Ils arrivèrent au pont-levis où Ray attendait stoïquement. Etonné de voir Kent le franchir, Mark demanda :

-N'habitez-vous pas au château ?

-Autrefois, j'y avais un appartement mais le Grand Maître a décidé que ma place était ailleurs. Aussi ai-je dû prendre une modeste chambre en ville qui m'empêche de vous offrir l'hospitalité. Autrefois, les revenus de mon père étaient considérables. Malheureusement, mal avec l'Ordre, il a vu fondre ses biens et actuellement il végète dans son château. Moi-même je n'ai plus de fonctions officielles à la cour et ne dispose pour vivre que des prix remportés dans les tournois. Vous-même, où êtes-vous descendu ?

-Tout simplement à l'auberge du Lion Vert où je suis fort bien traité.

Ils arrivaient sur une petite place chichement éclairée par une torche fumante lorsque Ray lança mentalement :

-Attention! Un groupe d'hommes armés nous encercle !

D'une bourrade, Mark bouscula Kent à l'instant où un poignard jailli de la nuit allait se ficher entre ses épaules. L'attaque-surprise ayant échoué, une douzaine de malandrins se lança à l'assaut.

Mark et Kent combattaient côte à côte tandis que Ray assurait leurs arrières. Quatre spadassins, croyant avoir affaire à un vulgaire serviteur, l'assaillirent en même temps. Ils ne durent comprendre leur erreur qu'en enfer! D'un même coup d'épée, l'androïde fit sauter deux têtes, embrocha le troisième et enfin d'un coup de poing fracassa le crâne du dernier! Cette action se déroula en moins d'une seconde.

Pendant ce temps, Mark avait paré en quinte un coup destiné à lui fendre la tête et riposté d'un vigoureux coup de pointe qui blessa son adversaire. En résumé, l'essentiel de l'attaque portait sur Kent qui avait affaire à trois adversaires dont il parait difficilement les coups. Déjà une lame avait déchiré son pourpoint et zébré le thorax.

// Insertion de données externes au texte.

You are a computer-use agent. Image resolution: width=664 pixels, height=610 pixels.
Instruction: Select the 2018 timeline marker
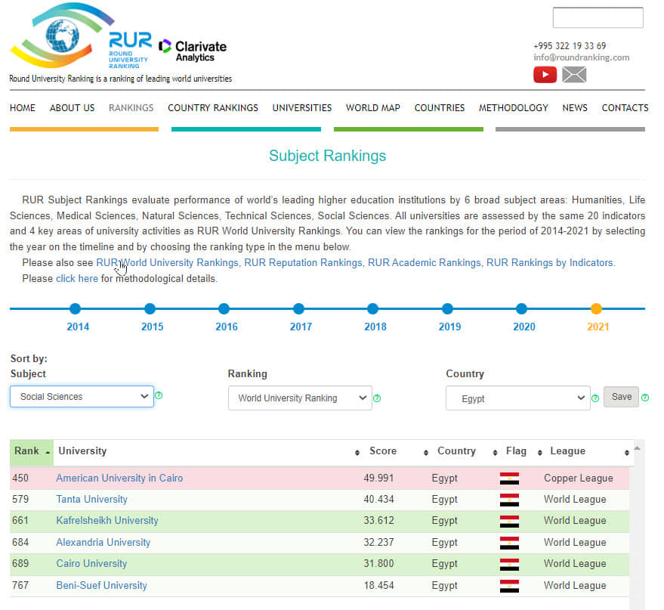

-Ray, soutiens Kent, ordonna Mark, en attaquant vigoureusement un spadassin qui avait eu l'imprudence de s'approcher.

L'androïde réagit avec sa promptitude électronique. D'un revers fulgurant, il trancha un poignet à l'instant où le chevalier vivement pressé par deux adversaires, allait être proprement embroché. Puis d'un geste coulé de la pointe, il ouvrit la gorge d'un autre malandrin.

Enfin libéré, Kent put se consacrer au dernier spadassin qu'il assomma d'un magistral coup d'épée. Cette dernière victime donna le signal d'une fuite éperdue des agresseurs qui s'évanouirent dans la nuit.

Kent hors d'haleine chancela. Aussitôt Ray et Mark le saisirent sous les bras.

-Filons rapidement, dit le Terrien. Je n'ai aucune envie de voir arriver une patrouille des gardiens de l'Ordre !

Quelques minutes plus tard, ils allongèrent Kent sur la couche qu'il occupait dans une misérable chambre. Avec douceur, Ray écarta le tissu déchiré et nettoya la plaie avec de l'eau dans laquelle il avait fait dissoudre discrètement un antiseptique et un activateur de la cicatrisation.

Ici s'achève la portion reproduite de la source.